Enter interior designer Disa Horn. Raised between the US and the Swedish Archipelagos (with later years split between Stockholm, Dubai and London), her global outlook was an ideal match for the US-based couple. “I approach each project almost like an actor stepping into a role,” Disa explains. “Understanding what brings clients peace, how they respond to colour, texture and tone.” In this case, that meant translating the couple’s “innate sense of calm” – and resisting the urge to overwork it.
The result isn’t minimal, exactly, but it’s definitely not maximal either. Instead, it sits in a more elusive middle ground. From the moment you step through the private entrance – a rare detail and Nelson’s favourite feature – everything seems to slow. In a city as loud and relentless as London, Cornwall Gardens offers the opposite.
Warm, neutral tones run quietly through the interiors, supported by materials that subtly do the heavy lifting. Wooden joinery grounds the living space, green marble veins softly through a coffee table, travertine textures catch the light. Nothing here is made to standout or sparkle, but to contribute – to form an accumulation of smaller, more meaningful moments. As Disa puts it, “each piece is an essential part of the DNA”.

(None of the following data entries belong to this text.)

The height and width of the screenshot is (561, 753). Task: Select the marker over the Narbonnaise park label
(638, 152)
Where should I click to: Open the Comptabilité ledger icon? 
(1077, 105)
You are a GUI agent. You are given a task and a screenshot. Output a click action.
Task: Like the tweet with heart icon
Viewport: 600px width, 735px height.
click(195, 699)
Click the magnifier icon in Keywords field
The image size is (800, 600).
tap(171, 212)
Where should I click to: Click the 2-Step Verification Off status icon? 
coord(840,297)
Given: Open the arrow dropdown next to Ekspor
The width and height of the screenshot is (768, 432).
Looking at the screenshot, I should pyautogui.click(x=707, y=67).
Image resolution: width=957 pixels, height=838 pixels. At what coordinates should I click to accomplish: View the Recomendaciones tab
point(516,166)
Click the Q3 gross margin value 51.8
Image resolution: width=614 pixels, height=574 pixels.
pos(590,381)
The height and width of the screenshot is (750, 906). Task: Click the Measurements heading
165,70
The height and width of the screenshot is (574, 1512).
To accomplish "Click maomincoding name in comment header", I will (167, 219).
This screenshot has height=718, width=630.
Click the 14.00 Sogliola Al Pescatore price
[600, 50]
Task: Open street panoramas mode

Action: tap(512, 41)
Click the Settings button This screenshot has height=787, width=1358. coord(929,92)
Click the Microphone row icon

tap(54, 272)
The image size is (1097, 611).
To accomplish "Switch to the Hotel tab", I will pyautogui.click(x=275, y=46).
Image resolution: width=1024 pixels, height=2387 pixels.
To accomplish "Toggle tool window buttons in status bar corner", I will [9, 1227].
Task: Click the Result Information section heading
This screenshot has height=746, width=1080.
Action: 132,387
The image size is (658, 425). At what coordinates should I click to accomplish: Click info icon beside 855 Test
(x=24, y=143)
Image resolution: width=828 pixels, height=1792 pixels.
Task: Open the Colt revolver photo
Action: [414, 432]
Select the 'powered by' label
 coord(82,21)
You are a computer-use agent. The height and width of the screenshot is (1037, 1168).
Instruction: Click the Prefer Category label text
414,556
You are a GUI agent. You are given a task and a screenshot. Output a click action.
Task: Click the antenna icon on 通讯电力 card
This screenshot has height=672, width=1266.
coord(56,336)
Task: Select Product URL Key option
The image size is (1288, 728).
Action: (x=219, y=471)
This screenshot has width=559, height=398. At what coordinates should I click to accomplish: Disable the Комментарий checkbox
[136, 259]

Honoring heritage doesn’t mean freezing a space in time. It means letting historical and contemporary elements complement rather than compete.
Disa Horn, interior designer
The effect, though, is less about how the apartment looks, and more about how it works. Nelson describes mornings simply: coffee, a walk, the sound of horses passing on their way to Hyde Park. “I like to spend the rest of the morning lounging in the living room,” he smiles. “It gets light from both sides, so it always feels wonderfully open.” It’s a routine that requires very little, which is exactly the point.
From the outset, Disa’s approach was to respond to the ‘genius loci’ – the spirit of a place – rather than override it. Period proportions remain, but they’ve been gently brought back down to earth. “Honouring heritage doesn’t mean freezing a space in time,” she says. “It means letting historical and contemporary elements complement rather than compete.” Here, that plays out through a series of small but deliberate decisions: original coving retained and emphasised; new archways introduced to echo existing rhythms; edges softened, rather than sharpened. Lighting plays its part too: layered, indirect, and carefully positioned to break the space into more intimate zones.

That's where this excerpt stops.